Grüner’s credentials as a former deportee are beyond reproach. A letter from the Auschwitz Museum dated 7 July 2003 and addressed to him (cf. below) states that the detainee Grüner Miklos, a Hungarian Jew born on 6 April 1928 at Nyiregyhaza, was attributed the Auschwitz ID number A-11104. As far as Buchenwald is concerened, Grüner is mentioned in a “Concentration Camp Inmates Questionnaire” of the Military Government of Germany which I have published in my first article, and in the register of Block 66 to which he had been assigned: ID number (120762), last name and and first name (Grüner Miklos) and the note “U. Jun. A2” which probably means “Ungarischer Junge” (Hungarian boy).[3]
According to his book Night,[4] Elie Wiesel was deported to Auschwitz on 3 June 1944.[5] He spent one night at Birkenau and was moved to Auschwitz the following day here he was tattooed with the ID number A-7713.[6] Yet, according to Wiesel, “it was a beautiful day in April”.[7]
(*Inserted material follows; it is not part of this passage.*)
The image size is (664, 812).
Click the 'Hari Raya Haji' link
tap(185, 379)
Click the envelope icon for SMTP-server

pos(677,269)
In my first article, I stated that the time sequence is pure invention. If Wiesel did leave his hometown of Sighet on 3 June 1944, he could not have arrived at Auschwitz in April. Moreover, the ID number A-7713 was issued on 24 May when 2,000 Hungarian Jews were assigned the numbers A-5729 through A-7728.[8] In his book, Elie Wiesel writes that he was tattooed as A-7713,[9] a statement he repeated under oath at the trial of the State of California vs. Eric Hunt on 8 July 2008,[10] adding that his father’s number was A-7712.
Grüner disputes, above all, that Elie Wiesel was assigned the Auschwitz ID number A-7713 and his father A-7712. Actually, these numbers were assigned to two Hungarian Jewish inmates who Grüner claims to have befriended – the brothers Lazar and Abraham Wiesel.
The existing documents do not allow any doubt in this matter:
– A letter from the Auschwitz Museum to Miklos Grüner, dated 7 July 2003, stating that the detainee with this ID number appears in a list established by the SS Hygiene Institute, dated 7 December 1944 – Monowitz, which provides the following data:
A-11104 Grüner Miklos, Hungarian Jew, born 6.04.28 at Nyiregyhaza
A-7712 Viesel Abram, born 10.10.1900 at Marmarossiget†
A-7713 Wiesel Lazar, born 4.9.1913 at Marmarossiget, locksmith [11]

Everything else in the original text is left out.